IDE harddrive cables

There is a neat way to connect arduino to your breadboard and avoid all those crazy and loose jumper wires: the phi-connect shield.

The phi-connect stackable version can be stacked below shields so you can benefit from both shield functions and a large breadboard and easy to switch projects in and out.

As you can see from the top to bottom is an arduino shield (phi-2 shield), phi-connect shield that passes all arduino connections to the breadboard via an IDE hard drive cable, and the arduino.

Now you know how useful an old IDE hard drive cable can be. But hold on before you star using just any IDE hard drive cable yet, because you need to get the right cable or otherwise puff, short circuits!

Here is why: newer IDE cables (aka 40-connection 80-wire ribbon cables) are made so that many of the connections are all connected together to ground. So if you’re not careful, you will short your circuit or at least ground some signals and make your project malfunction. So what kind of IDE cable should you use? 40-connection 40-wire cable. Make sure you could 40 wires on the ribbon. You can also use old floppy drive cables, which are 34 wires, so less connections.

Here is a comparison of 40-wire (left, often having 28AWG marked on it) and 80-wire (right, often having 30AWG marked on it) IDE cables, make sure use the 40-wire!!!

You can connect to an LCD easily with such a ribbon cable to arduino.

(If you look closely I actually used an 80-wire cable, which made my life much harder. Don’t do it!)

Here is the wiki page on this topic:

http://en.wikipedia.org/wiki/Parallel_ATA

Painful details if you want to know, why I don’t recommend 80-wire IDE cables:

OK, that “identical” look between the two versions (40-wire and 80-wire) could fool you and certainly did me about a year ago but after some serious problems with my very first try on an LCD I pulled out my multimeter and measured. Those pins “2,19,22,24,26,30, and 40” to are indeed all tied together, plus two pins are N/C too! The newer 80 wire ribbon cables are older 40 ribbon cables are 30AWG (thin wires) and 28AWG (thicker wires). A closer look will be enough to tell, although only if someone has one type at hand then they’ll have to read (hint: keyword 30AWG on cable) or count (hint:superfine permanent marker comes handy).

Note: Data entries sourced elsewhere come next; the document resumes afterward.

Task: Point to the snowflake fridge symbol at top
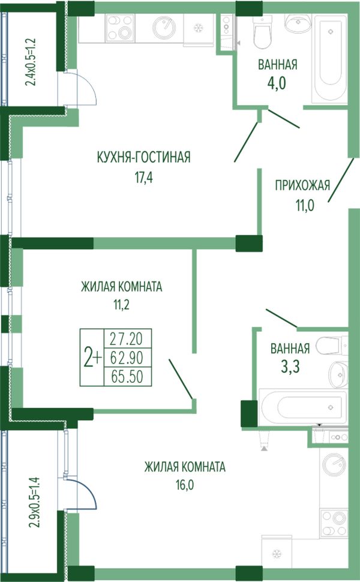[x=198, y=28]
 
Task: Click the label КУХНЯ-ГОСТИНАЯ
[x=143, y=157]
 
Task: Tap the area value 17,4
[x=143, y=178]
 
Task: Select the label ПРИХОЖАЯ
[x=302, y=185]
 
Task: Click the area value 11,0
[x=305, y=205]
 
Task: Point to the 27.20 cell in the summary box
[x=127, y=338]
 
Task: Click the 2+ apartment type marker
[x=92, y=357]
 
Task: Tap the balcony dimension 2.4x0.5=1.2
[x=31, y=62]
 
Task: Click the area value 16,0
[x=185, y=485]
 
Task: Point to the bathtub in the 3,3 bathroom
[x=304, y=407]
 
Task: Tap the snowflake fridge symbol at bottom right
[x=277, y=554]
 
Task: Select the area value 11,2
[x=122, y=305]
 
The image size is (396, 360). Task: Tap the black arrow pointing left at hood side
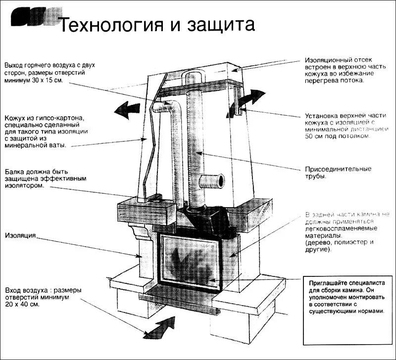(x=127, y=108)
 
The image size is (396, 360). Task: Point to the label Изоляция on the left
(x=19, y=236)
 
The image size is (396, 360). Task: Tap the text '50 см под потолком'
(x=337, y=135)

The media are no different, plain cables. But the connectors are very different if you pry them open. The oldie 40-wire version has two rows of sharp cutters ( I don’t have a name for the part that cuts through insulation and makes metal-to-metal contact). Top row is odd pins and bottom row is even pins (or the other way around if you hold protrusions on the connector downward. All those are individually connected to their female pins. If you open a connector on a newer 80-wire version, there are three rows of sharp cutters. Besides the top row (odd pins) and bottom row (even pins), the middle row is all interconnected one piece of metal. It cuts every other wires, plus those positions corresponding to pins 2,19,22,24,26,30, and 40 on the female connector. The “41-80” wires are meant to be every other wire on the ribbon cable and are also grounded for higher speed communication. They don’t make to the connector’s other side, only the first 40 do (minus 1 behind a mechanical key).

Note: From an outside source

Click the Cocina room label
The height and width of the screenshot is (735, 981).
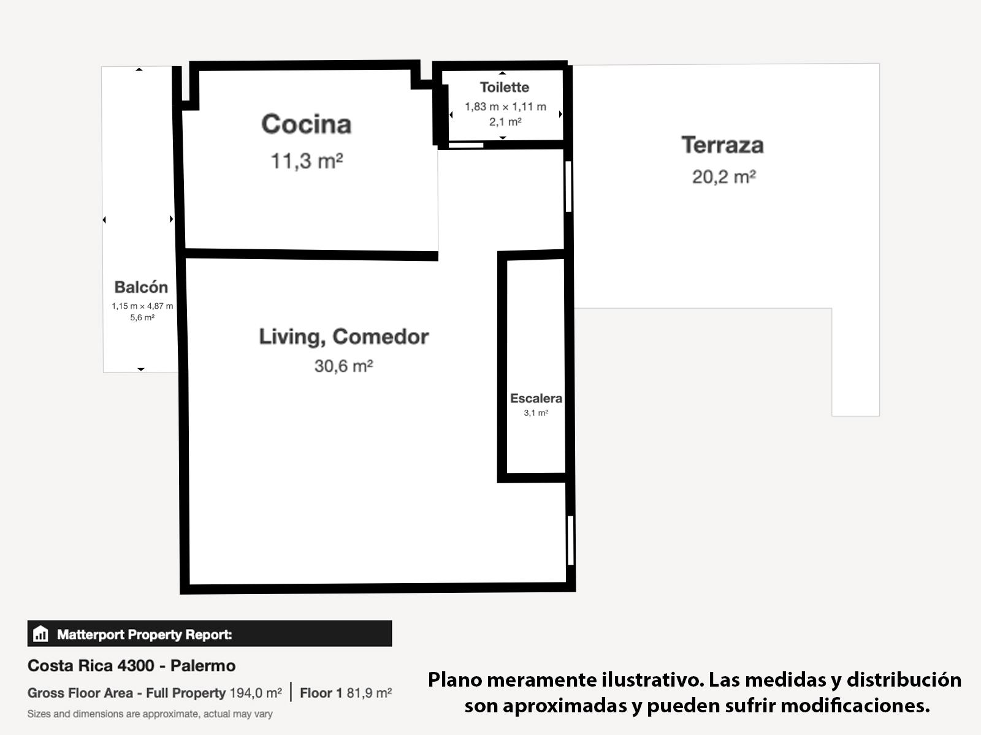click(x=306, y=124)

When I was designing my phi-connect shield for prototyping breadboard, I studied these two types of cables over and over with online materials and checked every ground pin with my multimeter and I decided to go with 40-wire cables for simplicity. Thicker wires and simple connection scheme against benefit of every other wire being grounded but complex connection scheme I made my choice. I think I did my homework.